Item 1.01 Entry into a Material Definitive Agreement
On June 23, 2009, Equity LifeStyle Properties, Inc. (the "Company") and MHC
Operating Limited Partnership, the Company's operating partnership, entered into
an Underwriting Agreement (the "Underwriting Agreement") with Merrill Lynch,
Pierce, Fenner & Smith Incorporated and Wachovia Capital Markets, LLC, as
representatives of the several underwriters named therein (the "Underwriters"),
pursuant to which the Company agreed to offer and sell 4,000,000 shares of
common stock. The closing of this offering is expected to occur on or about
June 29, 2009. Pursuant to the terms of the Underwriting Agreement, the Company
granted the Underwriters a thirty-day option to purchase up to an additional
600,000 shares of common stock of the Company to cover overallotments. The
Company estimates that the net proceeds from this offering, after deducting the
underwriting discount and other estimated offering expenses, will be
approximately $127.2 million (or approximately $146.4 million if the
underwriters' overallotment option is exercised in full). The Company intends to
use the net proceeds from this offering to repay secured long-term debt and for
general corporate purposes.
The preceding description is qualified in its entirety by reference to the
Underwriting Agreement, a copy of which is attached hereto as Exhibit 1.1 to
this Current Report on Form 8-K and is incorporated herein by reference.

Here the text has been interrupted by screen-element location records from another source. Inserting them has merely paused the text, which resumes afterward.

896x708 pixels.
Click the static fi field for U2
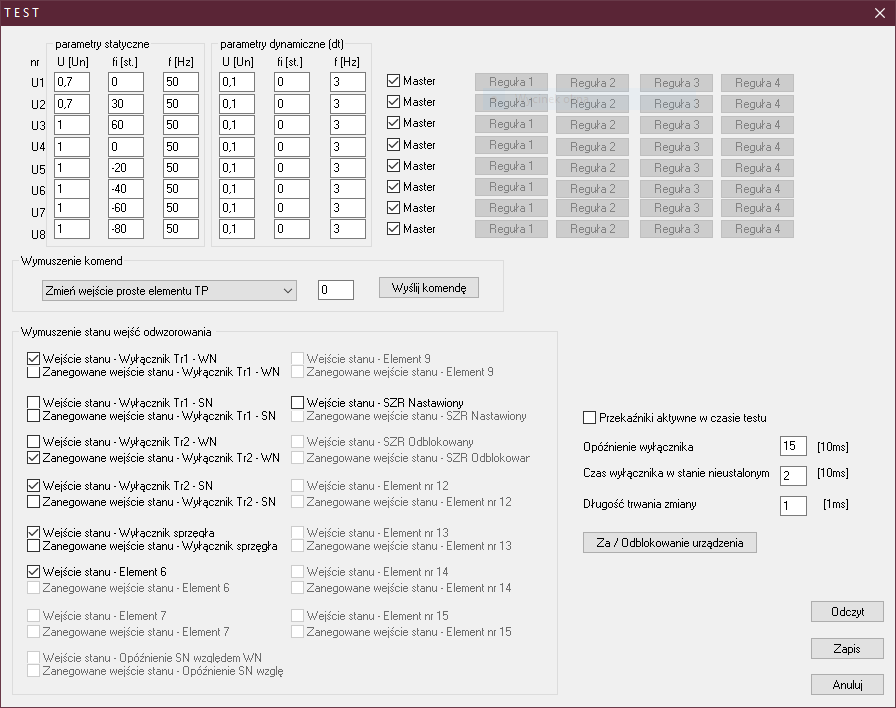(x=126, y=103)
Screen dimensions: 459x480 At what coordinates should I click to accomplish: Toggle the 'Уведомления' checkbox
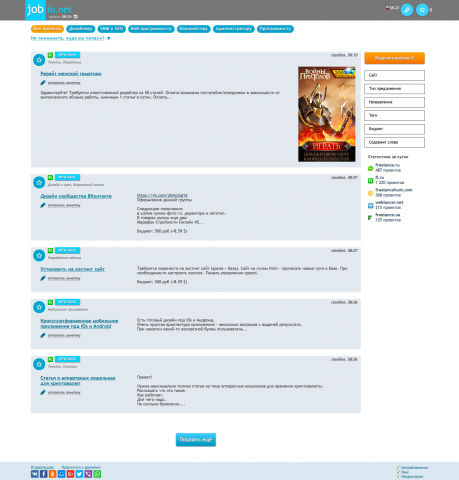point(398,476)
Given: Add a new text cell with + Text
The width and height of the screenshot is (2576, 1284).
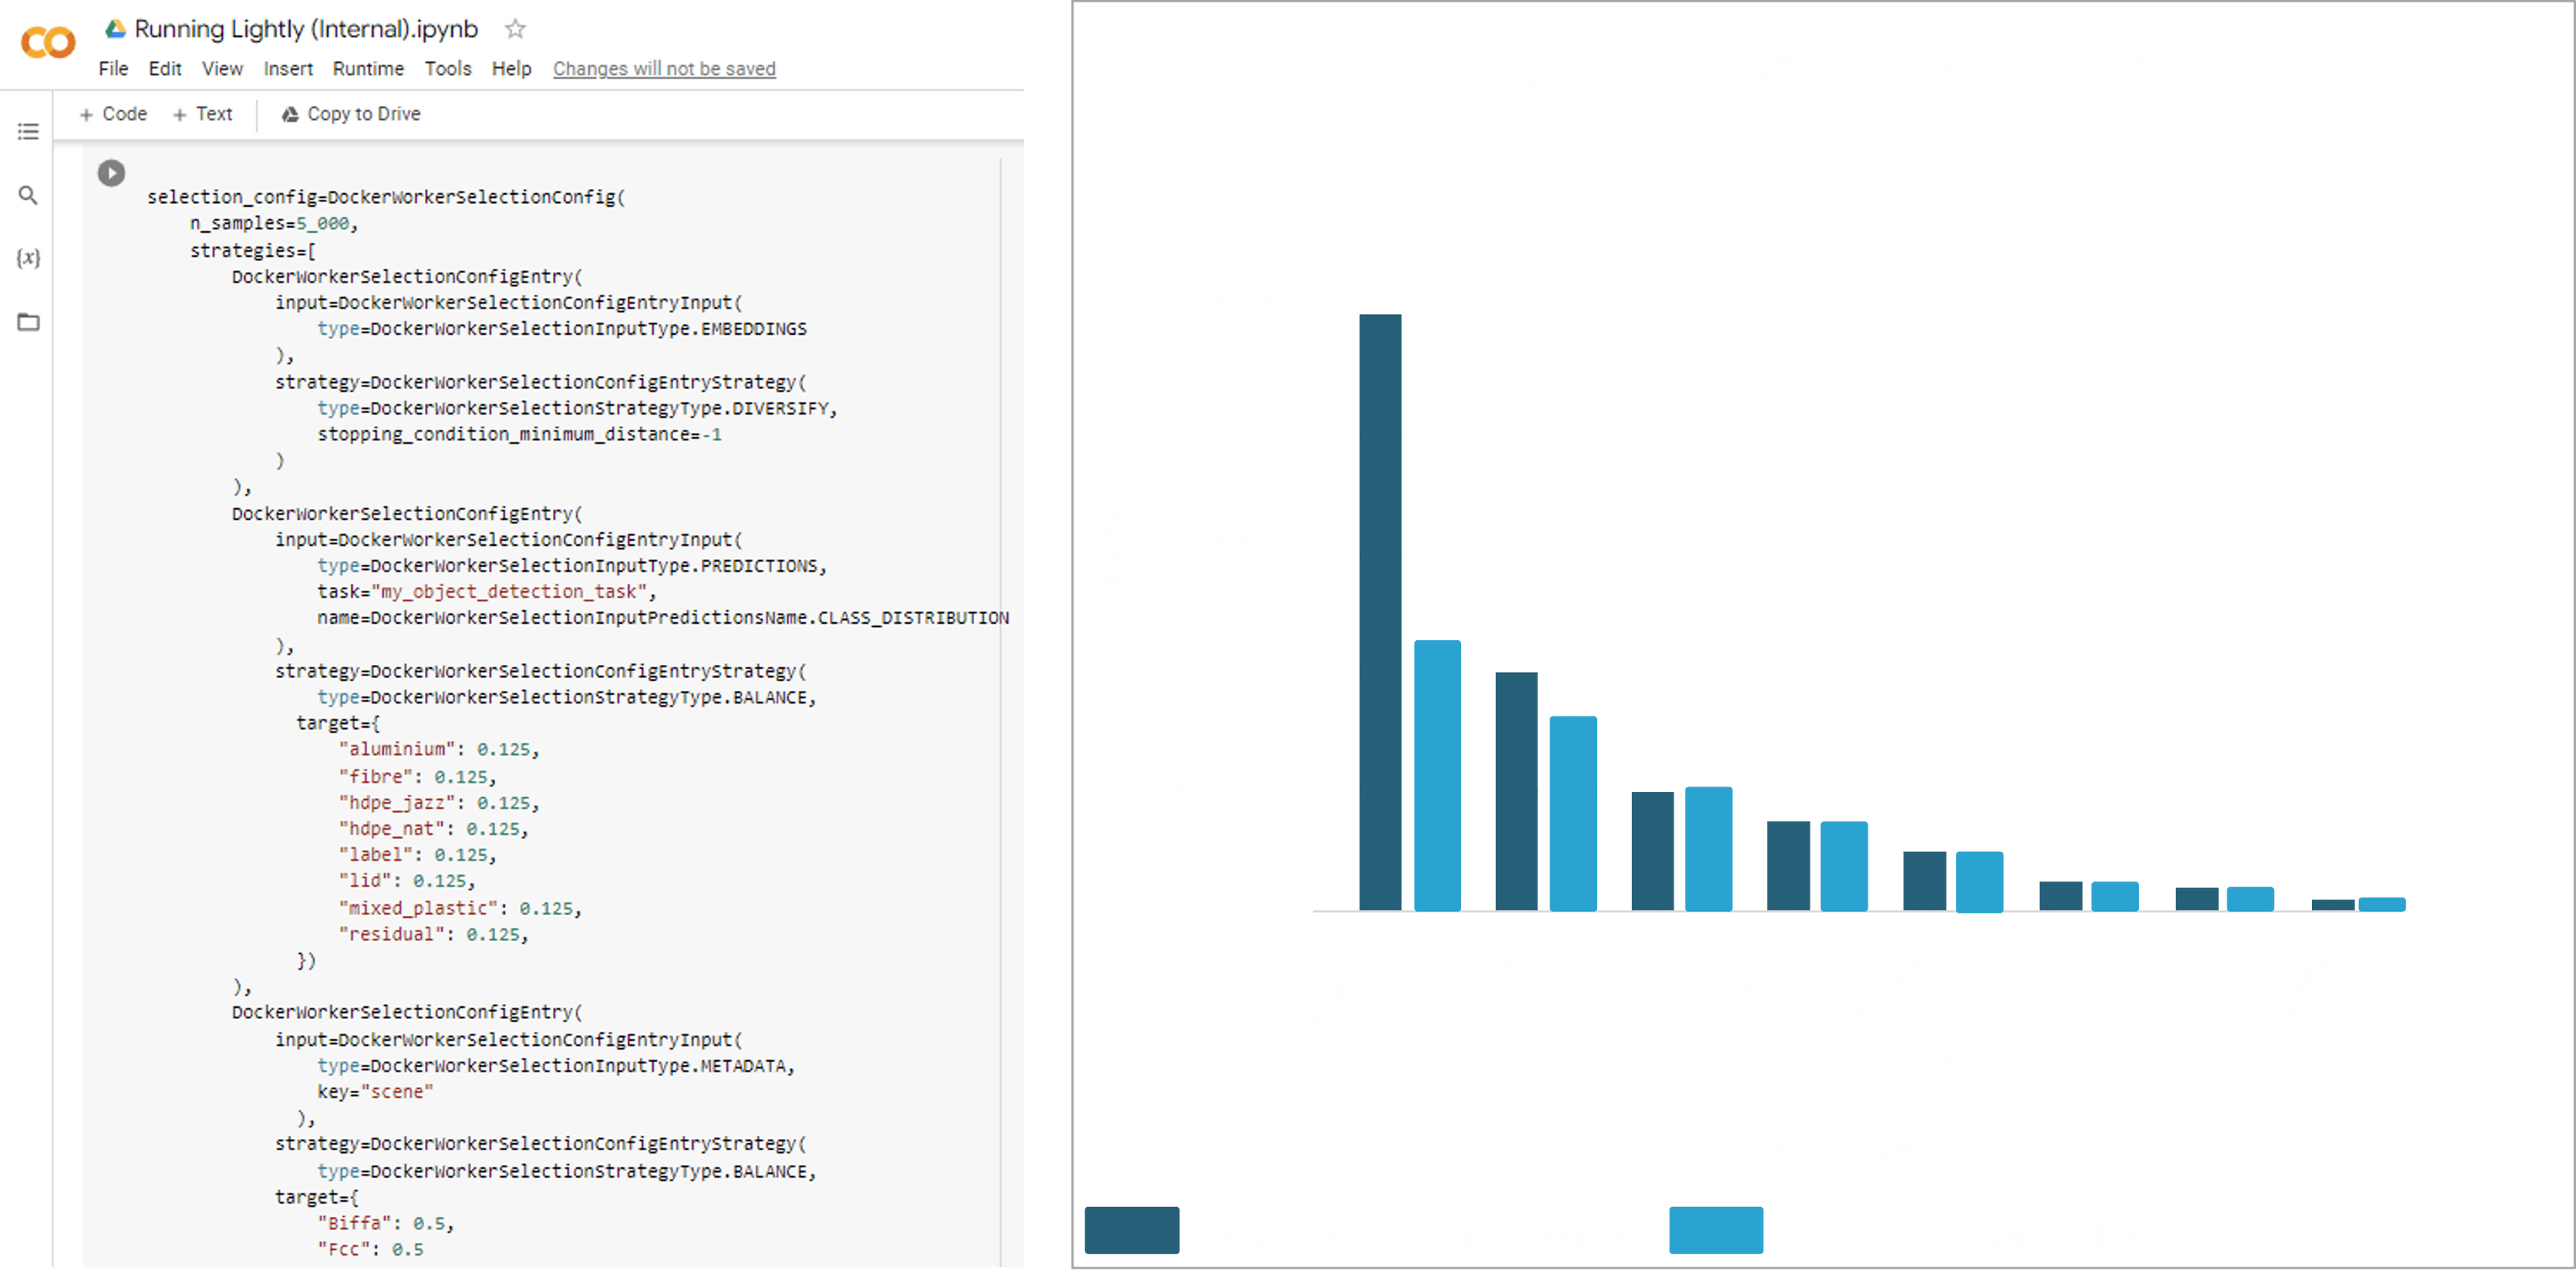Looking at the screenshot, I should pos(204,113).
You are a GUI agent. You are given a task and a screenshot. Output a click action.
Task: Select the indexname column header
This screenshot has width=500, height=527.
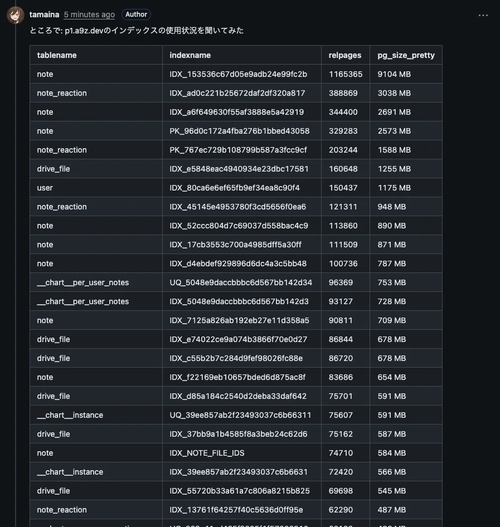tap(242, 55)
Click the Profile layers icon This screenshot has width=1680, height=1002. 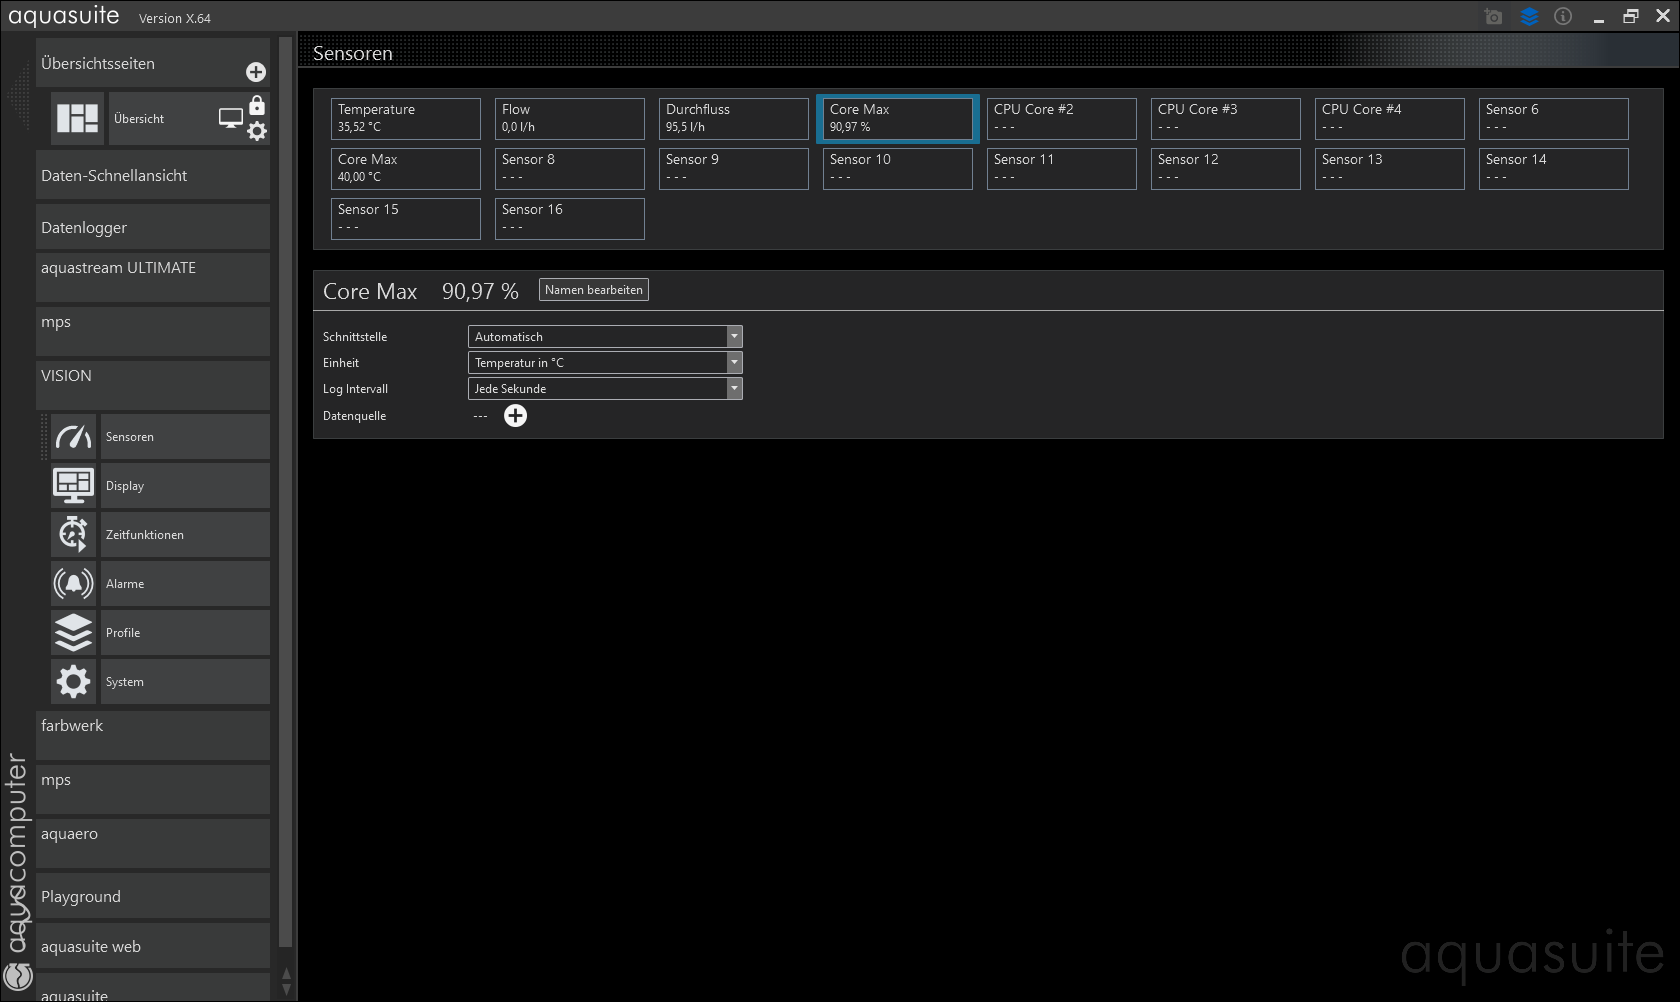pos(73,633)
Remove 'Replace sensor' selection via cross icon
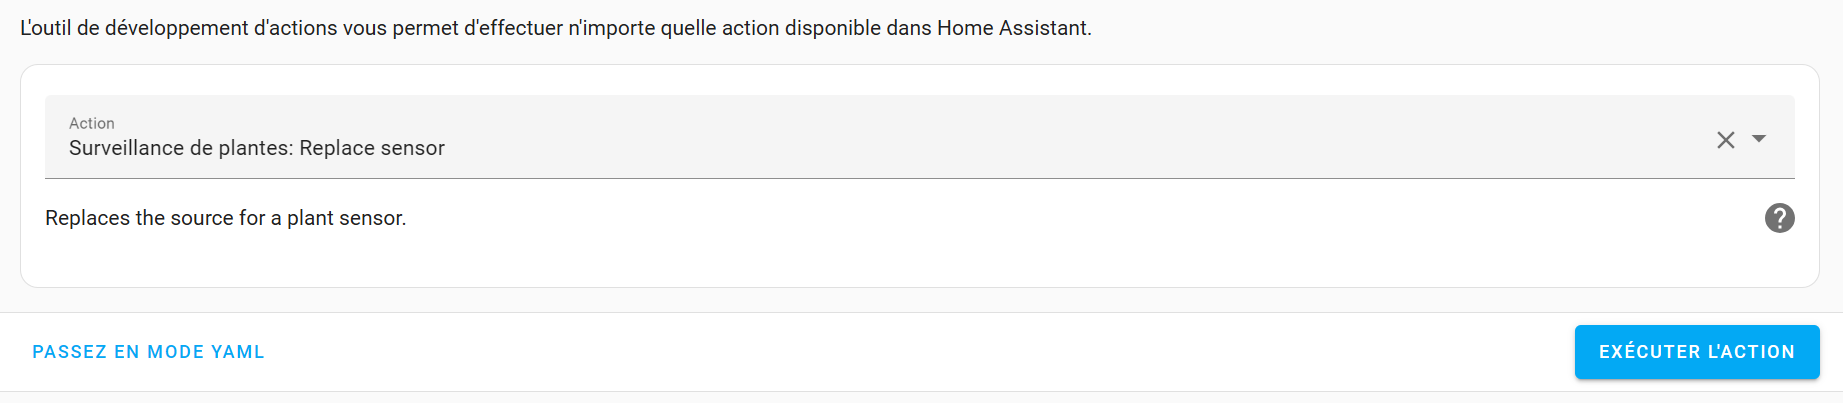This screenshot has height=403, width=1843. [x=1726, y=140]
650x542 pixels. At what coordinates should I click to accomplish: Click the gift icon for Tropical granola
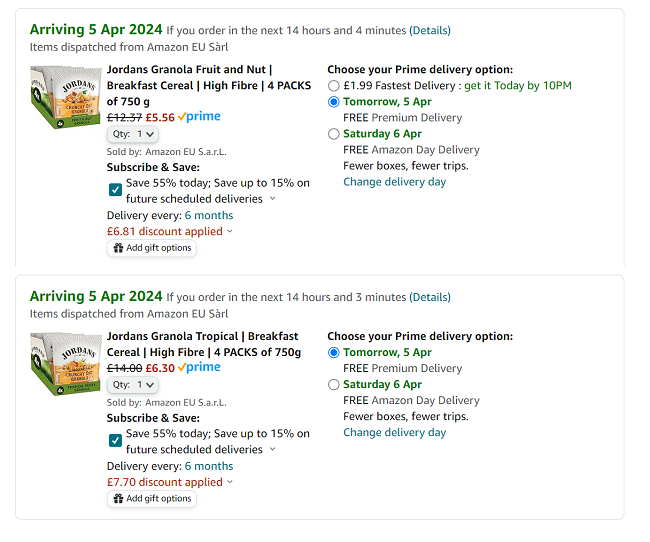tap(118, 498)
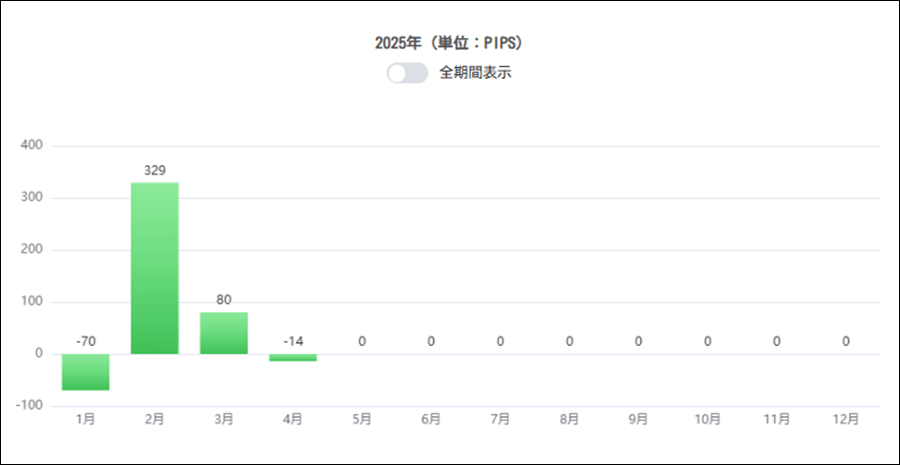Viewport: 900px width, 465px height.
Task: Click the 5月 axis label
Action: click(x=362, y=420)
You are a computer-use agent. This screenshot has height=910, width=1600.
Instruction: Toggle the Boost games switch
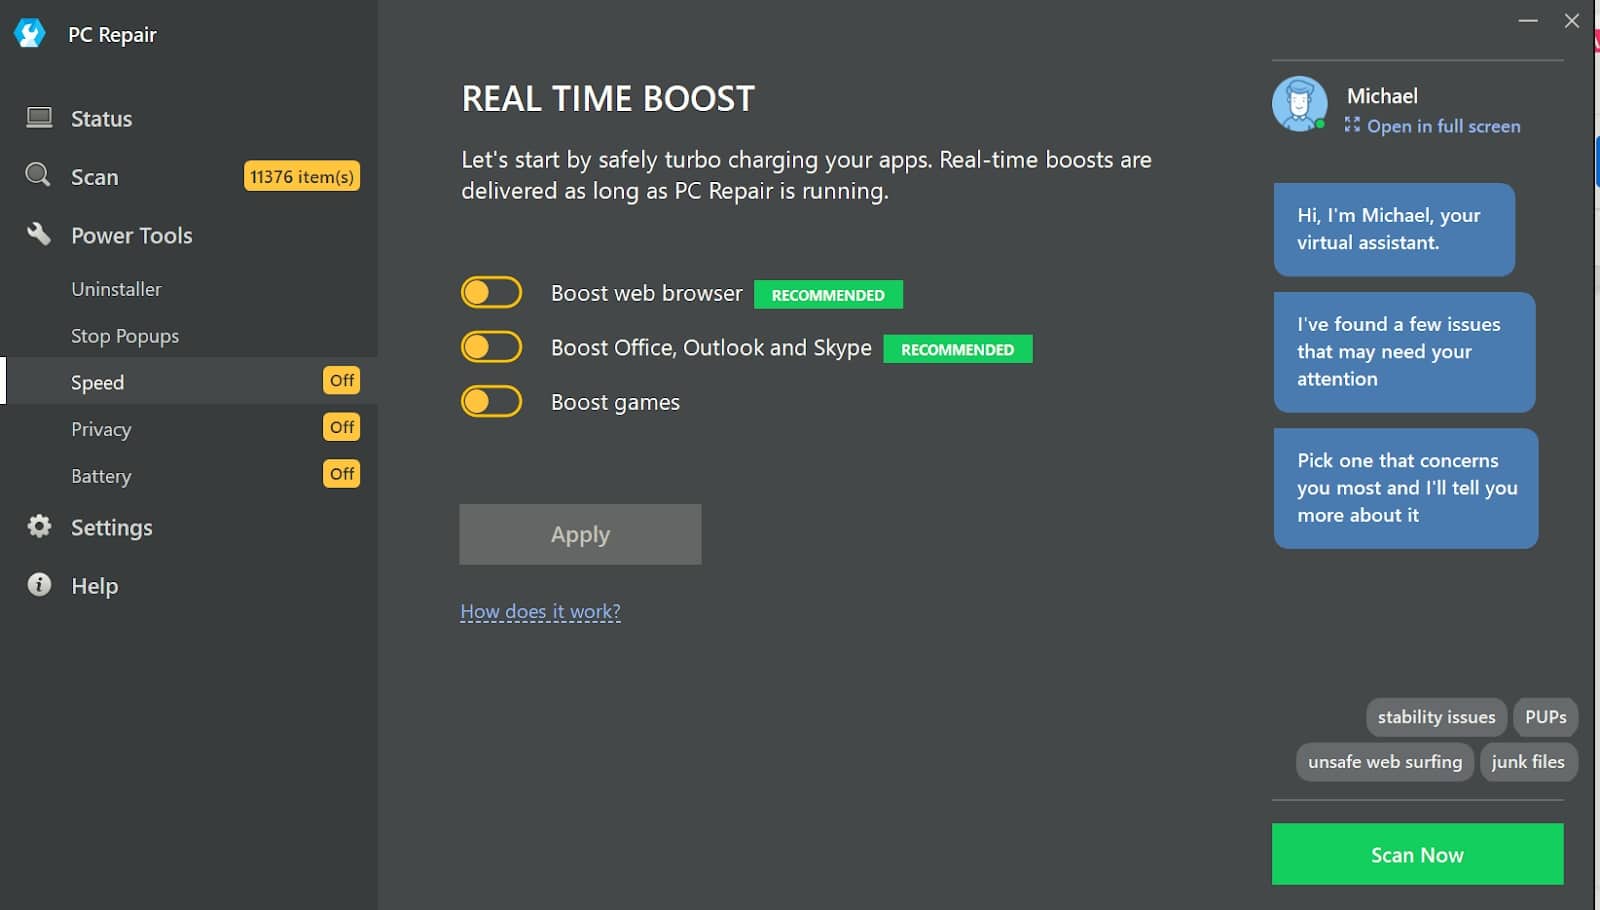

This report includes certain "forward-looking statements" within the meaning
of the Private Securities Litigation Reform Act of 1995. When used, words such
as "anticipate," "expect," "believe," "project," "intend," "may be" and "will
be" and similar words or phrases, or the negative thereof, unless the context
requires otherwise, are intended to identify forward-looking statements. These
forward-looking statements are subject to numerous assumptions, risks and
uncertainties, including, but not limited to:
• our ability to control costs, real estate market conditions, the actual rate
of decline in customers, the actual use of sites by customers and our
success in acquiring new customers at our Properties (including those
recently acquired);
• our ability to maintain historical rental rates and occupancy with respect
to Properties currently owned or that we may acquire;
• our assumptions about rental and home sales markets;
• in the age-qualified Properties, home sales results could be impacted by the
ability of potential homebuyers to sell their existing residences as well as
by financial, credit and capital markets volatility;
• in the all-age Properties, results from home sales and occupancy will
continue to be impacted by local economic conditions, lack of affordable
manufactured home financing and competition from alternative housing options
including site-built single-family housing;
• the completion of future acquisitions, if any, and timing with respect
thereto and the effective integration and successful realization of cost
savings;
• ability to obtain financing or refinance existing debt on favorable terms or
at all;
• the effect of interest rates;
• the dilutive effects of issuing additional common stock;
• the effect of accounting for the sale of agreements to customers
representing a right-to-use the Properties previously leased by Privileged
Access under Staff Accounting Bulletin No. 104, Revenue Recognition in
Consolidated Financial Statements, Corrected; and
• other risks indicated from time to time in our filings with the Securities
and Exchange Commission.
These forward-looking statements are based on management's present
expectations and beliefs about future events. As with any projection or
forecast, these statements are inherently susceptible to uncertainty and changes
in circumstances. The Company is under no obligation to, and expressly disclaims
any obligation to, update or alter its forward-looking statements whether as a
result of such changes, new information, subsequent events or otherwise.